Kristján Guðmundsson is considered one of Iceland’s most well-known contemporary artists. A pioneer of Icelandic conceptual art, he played a vital role in the short-lived but enormously influential avant-garde movement called SÚM, which radically challenged and ultimately transformed the understanding of art-making in Iceland in the late 1960s and early 1970s. His artworks can be described as minimalist or conceptual, concise and clear. They explore issues of time, nature, and art in a very direct and often humorous or playful way.
The exhibition at Safn Berlin introduces early works by the artist that can be considered milestones in Guðmundsson’s career and his overall understanding of art and material. Part of the exhibition title refers to a work series from the 1970s, “Cause and Consequence”, in which Guðmundsson went through numerous possibilities of cause and consequence within geometric line structures.
Also in the 70s, the artist began to experiment with drawing, although he did not do so in the conventional sense. By expanding his drawings to the three-dimensional, he pushed the limits of the medium while at the same time denying its decisive two-dimensional quality. The act of drawing was replaced by arranging industrially produced materials, such as pencil leads and entire rolls of paper. Guðmundsson’s drawings, or his "lines and objects", were independent of the paper or any other surface and became their own inherent support.
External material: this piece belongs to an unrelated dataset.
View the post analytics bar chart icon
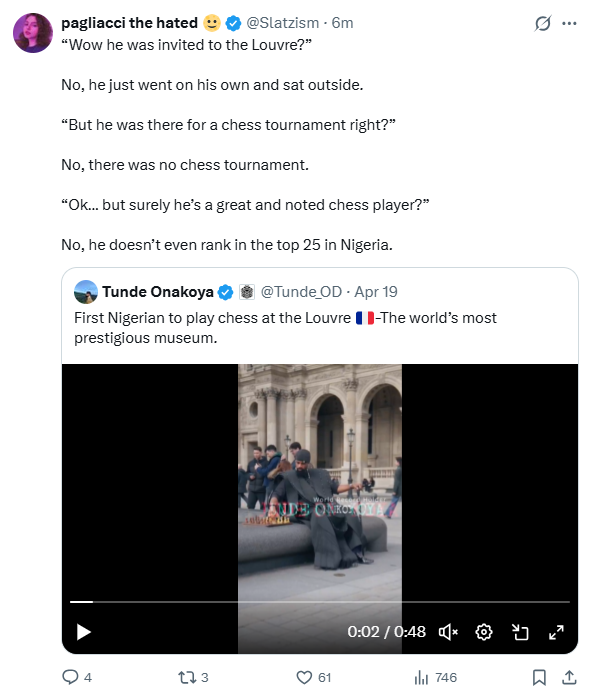Screen dimensions: 608x697 click(421, 677)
Also on display are various artist books, in which Guðmundsson refers to both natural and artistic phenomena, again within the context of the inevitable law of cause and consequence.
For the artist book “Punktar” (“Periods”, 1972), for example, Guðmundsson selected periods from a book of poems by Nobel laureate Halldór Laxness and enlarged them 1500 times. In doing so, the artist examines the concepts and imagery of “poetry” and literary principles of structure and process. Like many other early works by the artist, his books often have a strong reference to the literary culture of Iceland.
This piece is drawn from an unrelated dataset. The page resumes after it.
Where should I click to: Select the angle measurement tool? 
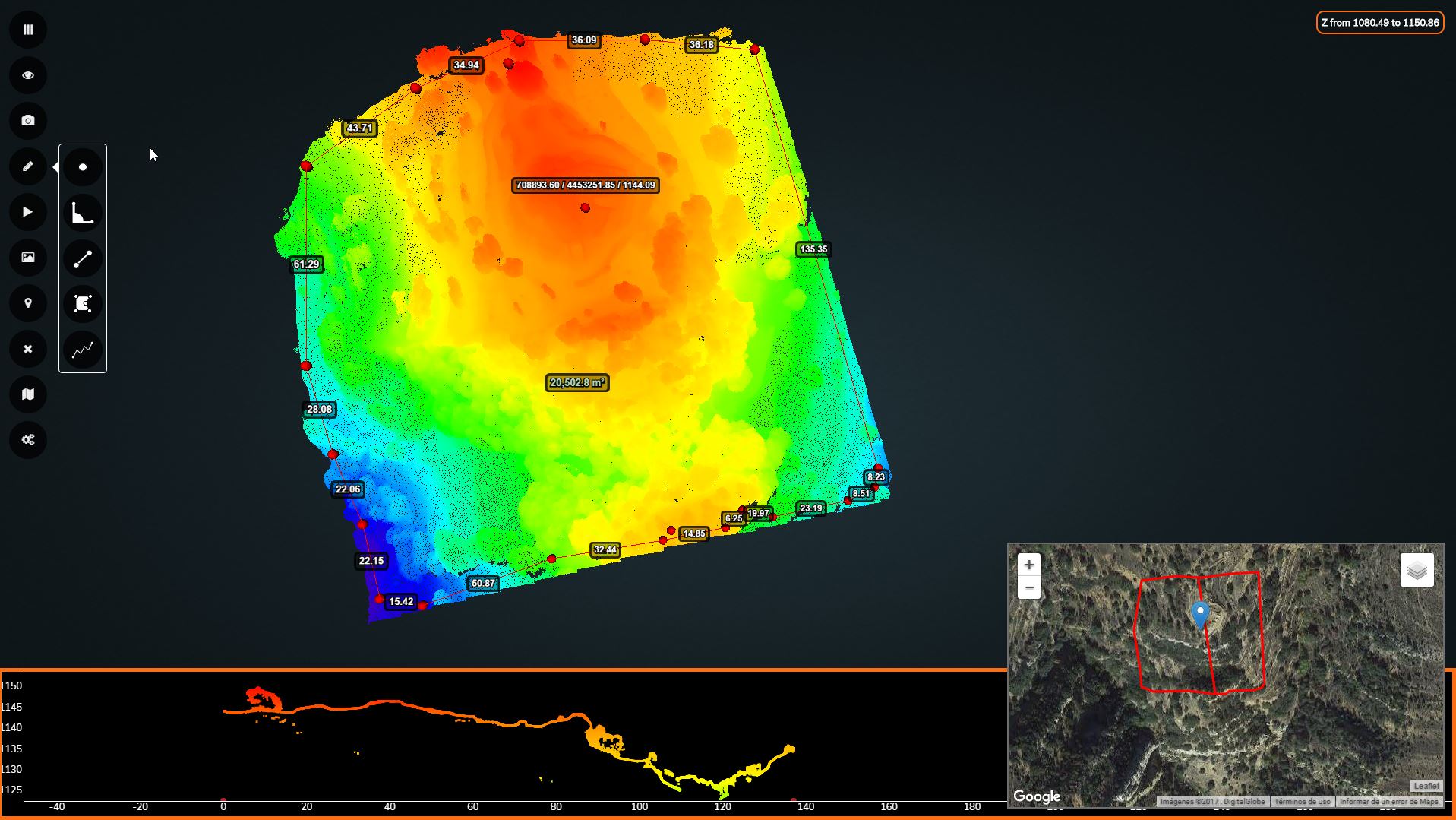pos(83,213)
Kristján Guðmundsson was born 1941 in Snæfellsnes, Iceland. He lives and works in Reykjavik. Solo exhibitions include: National Gallery of Iceland (2009), Safn Reykjavik (2007), Reykjavik Art Museum (2001), Albrecht Dürer Gesellschaft, Nürnberg (1994), Städtisches Museum Abteiberg, Mönchengladbach (1993), Kunsthalle Rostock (1993), American Scandinavian Foundation, New York (1986); group exhibitions include: Boden Arts Center (2013), MOCA Los Angeles (2012), Haus der Kunst, München (2012), Reykjavik Art Museum (2011), Heidelberger Kunstverein (2008). He was the 2010 recipient of the Carnegie Art Award.
In a separate room, Safn Berlin presents another minimalist yet very different approach to drawing by artist Donald Judd (1928-1994, Missouri, USA), a pioneer of American Minimal Art. These drawings, which are dominated by variations of colourful and geometric patterns, are typical of the late work of the artist.
Curated by Katharina Wendler.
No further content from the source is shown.